Alexander Technique in Autobiography - outline


What is it?

Alexander Technique in Autobiography [ATA] offers an opportunity for pupils, students and teachers to reflect on how the Technique has entered their lives and how their lives, in turn, have affected their experience of the Technique.  

It does this by providing a place for people to tell their stories and if they want, have them heard by others.  The platform is currently under construction: this page articulates the vision behind the ATA Project.


ATA celebrates the human and individual; it celebrates subjectivity and the sharing of experience; it values truth and honesty. 

A resource

ATA stories are a primarily a resource in their own right: The ATA Project is not driven by a research agenda.  These stories about the Alexander experience are of immediate interest and value.  In both writing and reading them there is much to be learned.

But, undoubtedly, ATA stories have the potential to be analysed or interpreted collectively, drawing out common threads or meanings. The story-telling framework has been designed with this in mind.  For example, it offers a number of predefined questions that narrators can respond to if they want.  This can make it easier to collect together stories that touch on common themes and issues. 

Why do it?

Telling stories provides an opportunity for reflection.  As a narrator, you can, for example, deepen your understanding of yourself, of the Alexander Technique, of teaching and learning practices.  Telling a story can also be emotionally enriching. It can help the narrator affirm who they have become, where they have come from, what they have learned, what they are capable of.  The process can offer catharsis, the opportunity to express what has been long left unsaid.

Narrators can also derive satisfaction from knowing that their stories will enrich the wider community (as described in the next section).  

In addition

  • Narrators can view all the stories in the ATA Collection (except those flagged for the ATA Research Project team only).  This means you can read stories that are flagged for internal publication within the ASO website and are not available to the wider world.
  • Narrators can participate in the ATA online forum on the ASO website, where they can share their ATA experiences with other ATA authors.

Making a contribution

Alexander Technique in Autobiography has been created because it benefits not just the individual narrator but the wider Alexander community.  ATA stories have the potential to

  • encourage others to reflect further on their own experiences, helping deepen self-understanding
  • highlight issues in teaching practice or training environments that need addressing; they may help improve professional standards
  • alleviate the sense that others may have of thinking that they alone have struggled with a particular issue
  • recount practical techniques that others can adopt or adapt
  • illuminate Alexander concepts and help deepen an understanding of the Alexander Technique
  • throw light on the history of the Alexander Technique
  • inspire others to persevere, to change their views, to adopt new approaches.

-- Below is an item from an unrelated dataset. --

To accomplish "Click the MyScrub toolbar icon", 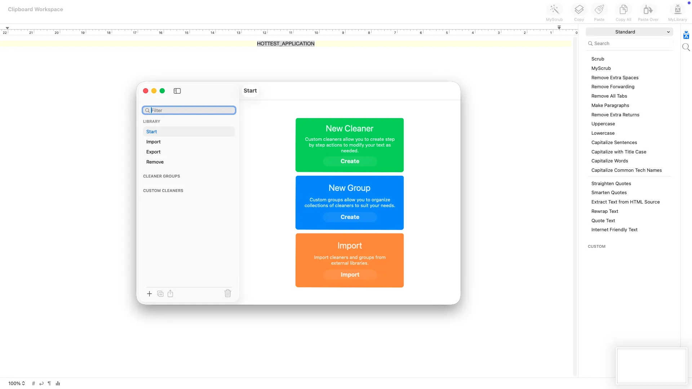I will [x=554, y=10].
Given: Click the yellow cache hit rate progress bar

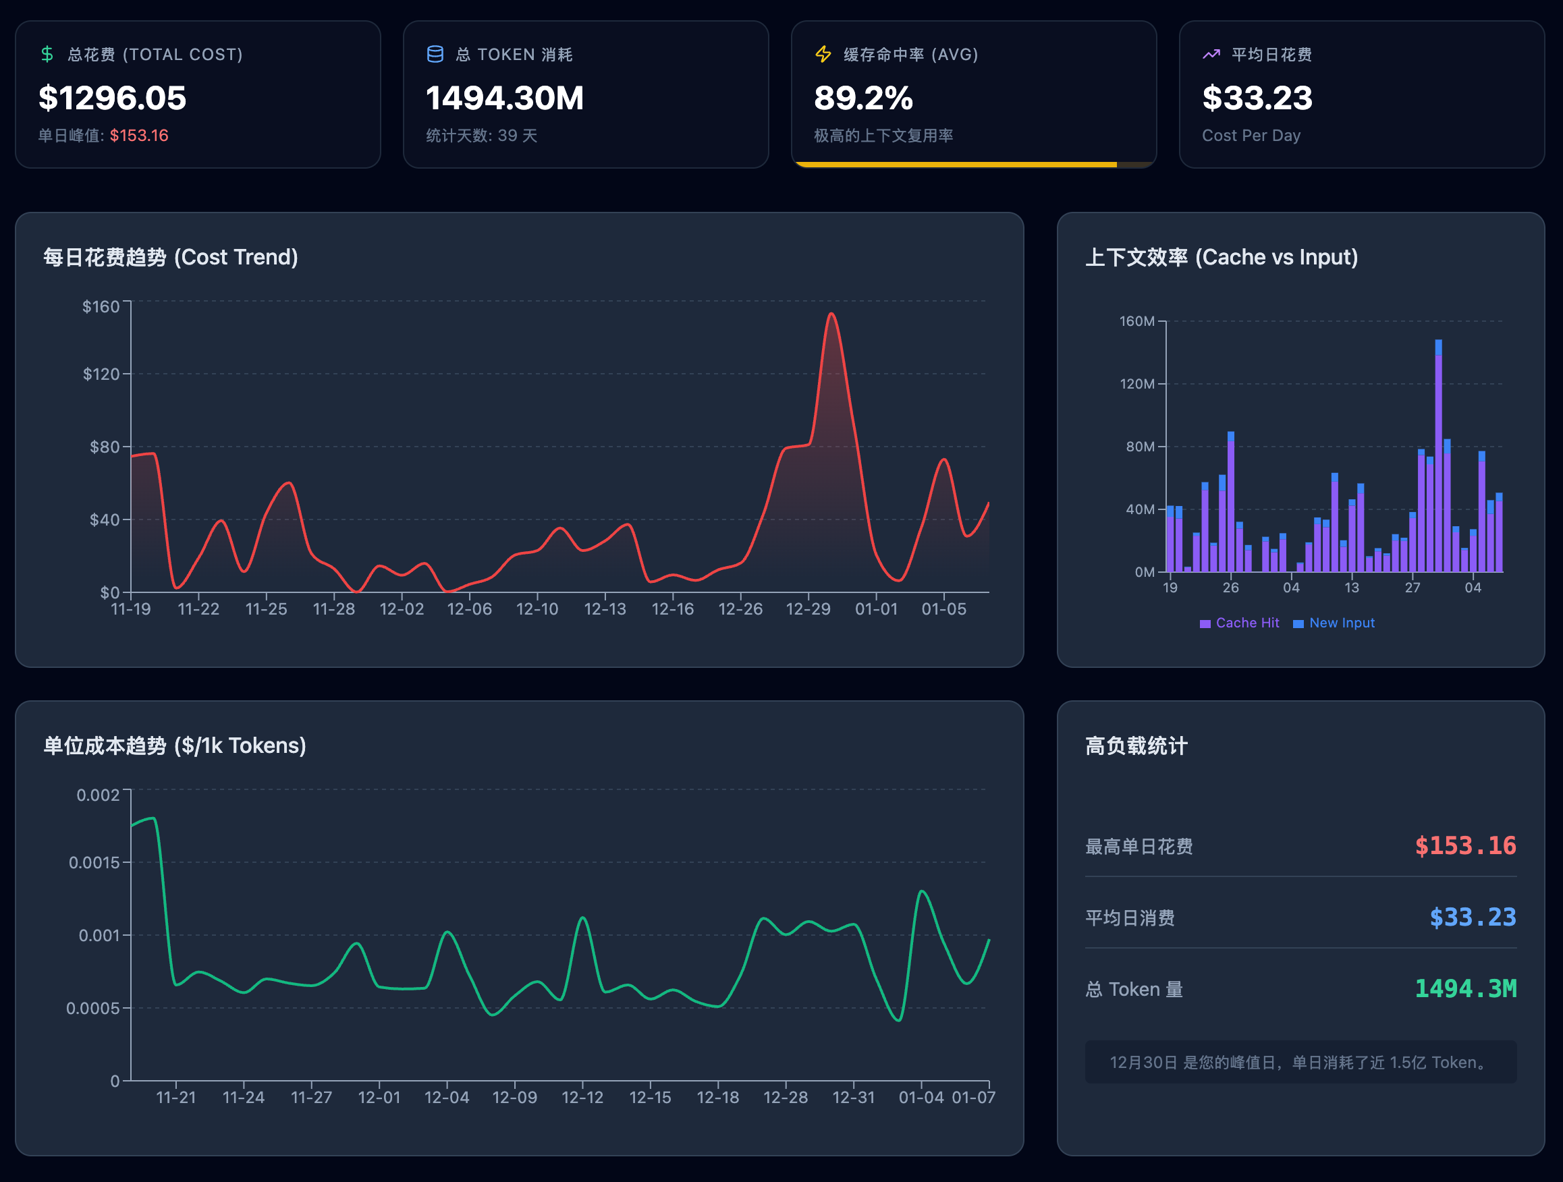Looking at the screenshot, I should (955, 165).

The stories belong to the narrator - always

The stories collected through ATA always belong to the people who tell them.

They can be revised, removed from the website or updated with new developments and insights as and when the narrator see fit.

At the narrator's discretion, stories can be

  • made generally available to the public;
  • made accessible only to other narrators; or
  • can be restricted to the ATA editorial team.

A narrator can choose to be identified or stories can be published anonymously. The only proviso is that all stories added to the website are accepted on the basis that a licence has been granted to Alexander Studies Online to process or quote them, always anonymously, as part of the ATA Research Project.  This permission persists even after the story may have been removed from the website or revised.


The copyright of a story remains with the narrator and material will only be published by Alexander Studies Online in accordance with licences granted to it (which includes the default licence described above).  See our Copyright Policy for a fuller description of copyright on the ASO website.

Editorial Control

ATA Editors have the right to deny publication to any material that might be considered offensive or libellous.

Narrators have the option to grant ATA Editors permission to correct spelling mistakes or obvious grammatical errors.


Currently the ATA platform is geared towards stories in the English language.  The option to handle contributions in other languages will be actively explored when the English-language version is stable and proven.

Routes to contribute

The website is designed to accept stories directly using simple what-you-see-is-what-you-get editing tools.

However, narrators may also opt to contribute their material as MS Word documents or in other formats that would allow copying and pasting into the website.

If there are sufficient resources, the possibility exists of interviewing narrators and transcribing the interviews. Given that this is so much more resource intensive this cannot be a priority.


Whilst the emphasis is on the autobiographical and the personal, the ATA platform allows the collection of historical material i.e. accounts of important events that may draw upon information received from third parties or from documentary sources, or reminiscences of significant individuals and what they may have said about their own lives.

Such contributions are welcomed.

A permanent testimonial

Alexander Technique in Autobiography is not a time-limited project. It is intended as a permanent testimonial and monument to the individuals who contribut to it and to the Alexander Technique.